:: Exercise brief ::
Copy out the data from the line with "The height and width of the screenshot is (1074, 792)." to the line with "(396, 577).", and nothing else.

:: Supplied data ::

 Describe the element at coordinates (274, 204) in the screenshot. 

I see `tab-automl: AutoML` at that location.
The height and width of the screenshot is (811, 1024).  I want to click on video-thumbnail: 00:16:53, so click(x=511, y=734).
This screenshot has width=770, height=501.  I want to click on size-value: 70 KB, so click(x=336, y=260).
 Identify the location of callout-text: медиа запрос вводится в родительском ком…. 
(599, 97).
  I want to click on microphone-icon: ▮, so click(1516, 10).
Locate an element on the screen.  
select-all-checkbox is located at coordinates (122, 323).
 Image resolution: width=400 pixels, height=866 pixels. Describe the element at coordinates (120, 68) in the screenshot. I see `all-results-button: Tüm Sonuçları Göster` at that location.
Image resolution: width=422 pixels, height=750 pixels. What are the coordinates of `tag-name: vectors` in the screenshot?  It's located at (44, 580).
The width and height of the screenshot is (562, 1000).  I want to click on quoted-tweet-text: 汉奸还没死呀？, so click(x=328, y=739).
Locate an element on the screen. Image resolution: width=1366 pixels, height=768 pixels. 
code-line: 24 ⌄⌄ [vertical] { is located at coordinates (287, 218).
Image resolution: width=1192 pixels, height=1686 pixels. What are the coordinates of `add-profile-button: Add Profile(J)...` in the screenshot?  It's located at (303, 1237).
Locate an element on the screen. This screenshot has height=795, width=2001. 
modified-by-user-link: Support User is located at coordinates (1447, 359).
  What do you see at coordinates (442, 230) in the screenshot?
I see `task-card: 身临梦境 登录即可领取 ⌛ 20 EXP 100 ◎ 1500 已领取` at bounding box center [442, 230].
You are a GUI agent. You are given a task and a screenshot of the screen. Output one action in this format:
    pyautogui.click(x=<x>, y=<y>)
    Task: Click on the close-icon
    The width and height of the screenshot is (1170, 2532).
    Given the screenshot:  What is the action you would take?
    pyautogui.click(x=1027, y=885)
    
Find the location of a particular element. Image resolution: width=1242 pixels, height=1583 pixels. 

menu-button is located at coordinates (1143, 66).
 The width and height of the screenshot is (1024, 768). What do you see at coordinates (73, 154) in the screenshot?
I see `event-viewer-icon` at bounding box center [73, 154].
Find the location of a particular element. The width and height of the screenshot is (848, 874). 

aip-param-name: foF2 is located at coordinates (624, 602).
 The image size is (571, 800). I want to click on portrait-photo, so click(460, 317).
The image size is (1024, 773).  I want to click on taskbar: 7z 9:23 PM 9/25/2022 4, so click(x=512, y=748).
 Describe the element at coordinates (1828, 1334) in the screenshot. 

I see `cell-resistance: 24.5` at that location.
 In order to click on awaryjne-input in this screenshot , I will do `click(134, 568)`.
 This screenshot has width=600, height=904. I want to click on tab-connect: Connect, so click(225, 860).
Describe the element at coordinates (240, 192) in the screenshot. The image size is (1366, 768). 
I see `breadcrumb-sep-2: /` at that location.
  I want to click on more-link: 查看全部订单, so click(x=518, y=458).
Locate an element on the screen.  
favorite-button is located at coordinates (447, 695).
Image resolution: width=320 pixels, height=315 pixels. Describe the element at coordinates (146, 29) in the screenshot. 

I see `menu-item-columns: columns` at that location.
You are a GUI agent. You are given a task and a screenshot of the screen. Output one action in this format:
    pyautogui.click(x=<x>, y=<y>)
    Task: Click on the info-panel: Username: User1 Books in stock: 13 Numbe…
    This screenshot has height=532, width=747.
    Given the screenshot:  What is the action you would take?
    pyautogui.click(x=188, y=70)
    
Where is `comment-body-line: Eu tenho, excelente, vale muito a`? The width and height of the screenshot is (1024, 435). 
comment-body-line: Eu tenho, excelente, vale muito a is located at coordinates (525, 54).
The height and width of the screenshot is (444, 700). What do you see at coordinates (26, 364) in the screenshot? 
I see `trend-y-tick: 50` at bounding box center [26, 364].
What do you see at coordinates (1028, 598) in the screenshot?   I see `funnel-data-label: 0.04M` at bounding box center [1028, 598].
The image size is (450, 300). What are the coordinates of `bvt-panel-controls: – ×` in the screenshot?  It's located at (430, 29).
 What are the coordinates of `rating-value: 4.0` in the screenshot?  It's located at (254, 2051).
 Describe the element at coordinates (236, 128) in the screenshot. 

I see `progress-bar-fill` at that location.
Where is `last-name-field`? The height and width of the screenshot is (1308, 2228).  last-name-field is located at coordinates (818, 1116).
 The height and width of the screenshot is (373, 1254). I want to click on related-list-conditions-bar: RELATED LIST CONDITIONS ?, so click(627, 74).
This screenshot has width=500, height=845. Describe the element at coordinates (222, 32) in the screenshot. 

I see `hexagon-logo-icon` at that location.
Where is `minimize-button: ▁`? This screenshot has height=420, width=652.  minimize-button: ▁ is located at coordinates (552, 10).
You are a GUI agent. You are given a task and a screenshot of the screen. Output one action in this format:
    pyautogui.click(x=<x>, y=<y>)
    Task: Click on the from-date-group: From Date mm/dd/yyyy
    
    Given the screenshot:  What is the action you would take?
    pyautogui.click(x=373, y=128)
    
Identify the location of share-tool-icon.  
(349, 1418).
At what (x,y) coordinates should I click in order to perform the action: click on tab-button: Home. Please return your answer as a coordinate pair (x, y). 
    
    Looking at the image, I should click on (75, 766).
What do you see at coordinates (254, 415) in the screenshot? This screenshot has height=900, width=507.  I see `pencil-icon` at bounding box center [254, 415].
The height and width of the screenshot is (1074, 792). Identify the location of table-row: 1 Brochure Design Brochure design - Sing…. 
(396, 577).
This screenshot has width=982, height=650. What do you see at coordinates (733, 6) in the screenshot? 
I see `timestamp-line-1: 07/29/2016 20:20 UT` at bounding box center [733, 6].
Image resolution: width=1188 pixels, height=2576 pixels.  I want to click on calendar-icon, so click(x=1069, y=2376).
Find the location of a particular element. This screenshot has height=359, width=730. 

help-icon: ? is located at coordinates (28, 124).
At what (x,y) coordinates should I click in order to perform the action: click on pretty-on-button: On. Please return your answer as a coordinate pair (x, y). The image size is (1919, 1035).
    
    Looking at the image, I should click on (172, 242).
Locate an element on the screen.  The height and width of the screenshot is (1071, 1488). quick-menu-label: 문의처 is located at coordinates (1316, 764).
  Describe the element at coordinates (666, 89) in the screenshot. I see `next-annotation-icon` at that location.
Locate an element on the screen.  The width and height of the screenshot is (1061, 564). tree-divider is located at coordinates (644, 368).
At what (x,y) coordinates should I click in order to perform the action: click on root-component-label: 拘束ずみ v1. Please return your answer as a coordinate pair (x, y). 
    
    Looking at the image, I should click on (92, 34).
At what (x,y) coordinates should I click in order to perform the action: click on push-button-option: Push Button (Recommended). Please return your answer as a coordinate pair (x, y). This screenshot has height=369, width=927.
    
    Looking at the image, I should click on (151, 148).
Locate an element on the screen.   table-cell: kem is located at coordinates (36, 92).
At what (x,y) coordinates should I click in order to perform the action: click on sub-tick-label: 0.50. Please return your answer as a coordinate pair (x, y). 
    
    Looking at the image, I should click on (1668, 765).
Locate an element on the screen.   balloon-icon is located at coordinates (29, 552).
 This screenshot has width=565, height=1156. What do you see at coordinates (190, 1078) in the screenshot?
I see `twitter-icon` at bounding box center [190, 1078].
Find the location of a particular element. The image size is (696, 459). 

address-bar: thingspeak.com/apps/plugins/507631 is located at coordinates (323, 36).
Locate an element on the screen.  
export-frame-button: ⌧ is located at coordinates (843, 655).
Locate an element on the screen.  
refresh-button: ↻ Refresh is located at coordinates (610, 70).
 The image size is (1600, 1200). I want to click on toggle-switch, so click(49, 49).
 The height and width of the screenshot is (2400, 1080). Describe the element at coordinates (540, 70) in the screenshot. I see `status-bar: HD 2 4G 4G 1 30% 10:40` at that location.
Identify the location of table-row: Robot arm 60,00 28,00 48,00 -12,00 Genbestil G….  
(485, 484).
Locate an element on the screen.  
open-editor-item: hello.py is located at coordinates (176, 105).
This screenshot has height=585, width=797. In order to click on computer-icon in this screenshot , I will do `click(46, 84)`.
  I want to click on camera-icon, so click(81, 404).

:: Result of the exercise ::
The height and width of the screenshot is (1074, 792). Identify the location of table-row: 1 Brochure Design Brochure design - Sing…. 
(396, 577).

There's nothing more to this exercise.